The regime’s response was not to restore power. It was to beat anyone found outside at night. According to testimonies published by Diario de Cuba, police have standing orders to stop and assault anyone on the street during blackouts — accused of being “prone to protest.” One man went out to take out his trash and ended up at a police station, badly beaten. Another, buying cigarettes, ended up bleeding from the nose.

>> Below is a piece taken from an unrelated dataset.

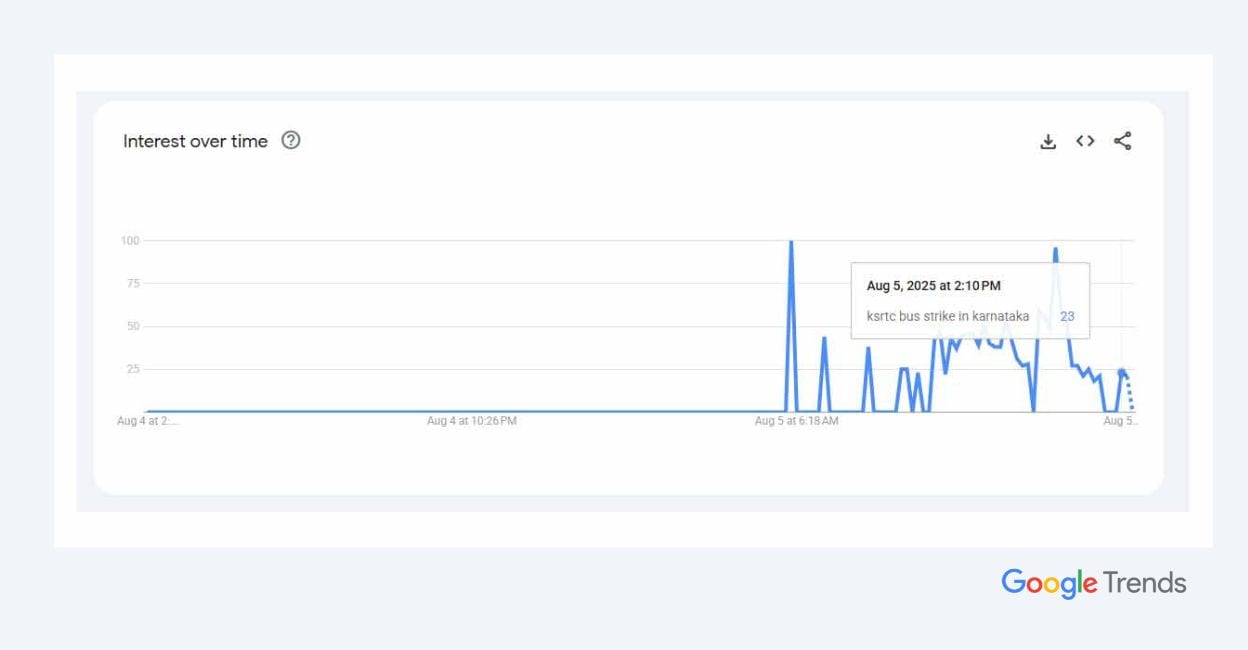Click the tallest spike reaching 100
The height and width of the screenshot is (650, 1248).
791,242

That is the regime Velázquez wants to protect from “Trump’s intervention.”
What the Resolution Says
Velázquez’s resolution, obtained by El País, argues that Congress has not declared war on Cuba or authorized the use of military force. It cites Trump’s naval blockade of the Cuban electrical grid — which she describes as an attack on infrastructure — and the president’s statements about wanting to “take” Cuba as evidence that the executive branch is out of control.

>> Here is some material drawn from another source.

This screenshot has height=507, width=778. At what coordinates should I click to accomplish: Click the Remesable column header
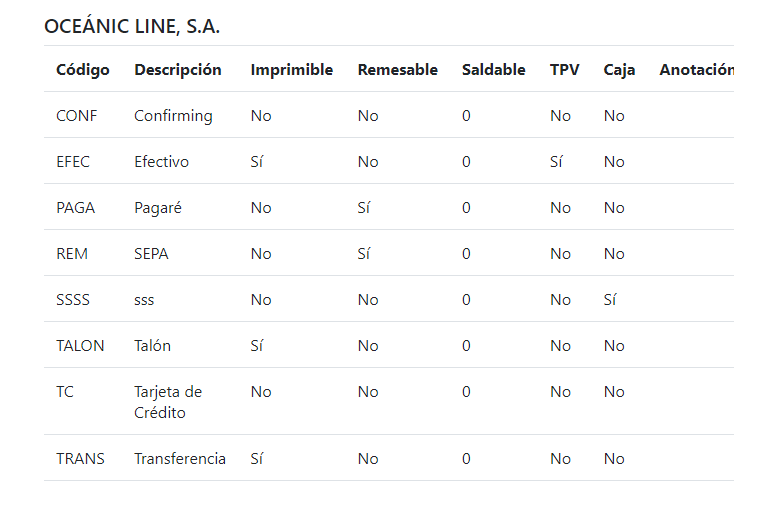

The resolution will almost certainly fail. Similar measures on Venezuela and Iran died in the Republican-controlled Congress. But Velázquez will use it as a political platform for her final months in office before retiring in January 2027.
What Is Actually at Stake
The American left has spent decades functioning as a diplomatic shield for the Cuban regime. When the Castro government needs international oxygen, the Velázquezes, the Bernie Sanderses, and the CodePinks of the world appear — talking about “blockades” and “sovereignty” while ignoring the prisons full of dissidents, the executions, and today, Cubans beaten bloody for stepping outside at night.
What this resolution protects is not the Constitution. It is the impunity of a regime that has governed through force, scarcity, and fear for 67 years.
Trump may have his own motives for pressuring Cuba. But the pressure is working. The regime is more isolated than at any point since the fall of the Soviet Union. Cubans are taking to the streets. Communism on the island is showing its first real signs of collapse.
And at this precise moment — this exact moment — the Democratic left wants Congress to tie Trump’s hands.
Our Position
We support any legitimate pressure on the Castro regime. Not for imperialism. Not to “take” Cuba. But because 67 years is enough. Because my family left that island carrying only what they could hold in their hands. Because there are Cubans today who are afraid to take out their trash at night.
Velázquez has every constitutional right to introduce her resolutions. We have the right — and the obligation — to call them what they are: political cover for one of Latin America’s cruelest regimes in its most vulnerable hour.
Free Cuba. Not resolutions that protect the people keeping it in chains.